To Require or not to Require?

Michael Schwendt mschwendt at gmail.com
Mon Aug 15 23:55:06 UTC 2011


On Mon, 15 Aug 2011 16:20:47 -0400, SV (seth) wrote:

> On Sat, 2011-08-13 at 09:19 +0200, Michael Schwendt wrote:
> > On Fri, 12 Aug 2011 12:08:50 -0400, SS (Simo) wrote:
> > 
> > > If rpmbuild does not add an implicit requires with libraryX >= <version
> > > we built against> then it is certainly broken.
> > 
> > One could also argue that an activity like "yum install ..." ought to
> > search for and apply the latest available updates of needed packages. Such
> > behaviour has been rejected some years ago, if memory serves correctly. 
> 
> 
> It was rejected with good reason, I think. I do not think we should be
> adding functionality into yum which:
> 
> 1. violates the principle of least surprise for the admin
> 2. covers up for not-specific-enough requirements in the packaging.

Well, I can understand that point of view partially. The rationale
isn't entirely convincing, though. The more explicitly versioned dependencies
we would add to packages (either manually or automatically during rpmbuild),
the more updates a "yum install" would pull in. It won't be a full update,
but could break other installed packages.

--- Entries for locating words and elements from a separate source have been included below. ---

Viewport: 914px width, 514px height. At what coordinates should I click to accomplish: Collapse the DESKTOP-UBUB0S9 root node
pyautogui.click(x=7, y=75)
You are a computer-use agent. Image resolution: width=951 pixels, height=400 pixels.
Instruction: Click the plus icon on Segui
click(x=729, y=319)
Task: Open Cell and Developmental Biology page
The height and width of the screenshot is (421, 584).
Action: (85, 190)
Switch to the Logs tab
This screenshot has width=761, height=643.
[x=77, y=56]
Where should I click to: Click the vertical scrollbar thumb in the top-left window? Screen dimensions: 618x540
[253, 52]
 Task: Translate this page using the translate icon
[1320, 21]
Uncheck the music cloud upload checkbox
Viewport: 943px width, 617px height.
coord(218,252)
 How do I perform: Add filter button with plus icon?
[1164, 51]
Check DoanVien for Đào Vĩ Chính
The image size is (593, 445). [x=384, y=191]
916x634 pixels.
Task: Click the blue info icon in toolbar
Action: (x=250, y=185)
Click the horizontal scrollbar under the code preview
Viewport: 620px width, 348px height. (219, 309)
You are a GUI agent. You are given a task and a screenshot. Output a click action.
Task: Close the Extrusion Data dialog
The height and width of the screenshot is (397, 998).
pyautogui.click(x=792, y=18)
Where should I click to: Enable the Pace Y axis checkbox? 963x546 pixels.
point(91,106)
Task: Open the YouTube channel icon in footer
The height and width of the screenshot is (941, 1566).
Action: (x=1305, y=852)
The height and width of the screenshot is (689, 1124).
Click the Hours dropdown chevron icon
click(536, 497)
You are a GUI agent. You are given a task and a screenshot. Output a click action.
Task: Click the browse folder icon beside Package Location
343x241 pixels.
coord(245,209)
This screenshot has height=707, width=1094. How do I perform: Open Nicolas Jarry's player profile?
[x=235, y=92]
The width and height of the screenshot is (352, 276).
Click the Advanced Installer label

Running out-of-date installations is not only a problem when a newly
installed package works only with latest updates. Ordinary bugs in
dependencies can also be a reason why the newly installed package will
need a full "yum update" before it would work [at all or correctly].
Ever seen users with an app startup crash and "yum update APP-PKG-NAME"
not fixing it becuase "yum update LIB-PKG-NAME" was necessary?

> It just feels like it would be fixing a "problem" at the wrong layer.

Where is the right layer?
Do we need to adjust the packaging policies wrt updates?

Fedora 15 by default displays update notifications less frequently.

The package installer could at least notify the user about available
updates immediately after installing a package. Some updates could be
important, especially if they are a dependency of the newly installed
package.

Users with out-of-date installations often are harder to support not just
because of old issues they run into.

If application misbehaviour is fixed in a system library, there is a
library package update, but the application package normally isn't rebuilt
just to add to it a "specific-enough requirement" on the updated library.
This isn't limited to one programming language. Even a Python app could
crash at run-time because of a bug in a Python module with an update that
has not been installed yet.

I think we are ill-advised if we publish a steady flood of updates (even for
old dist releases), but want users to install updates less frequently.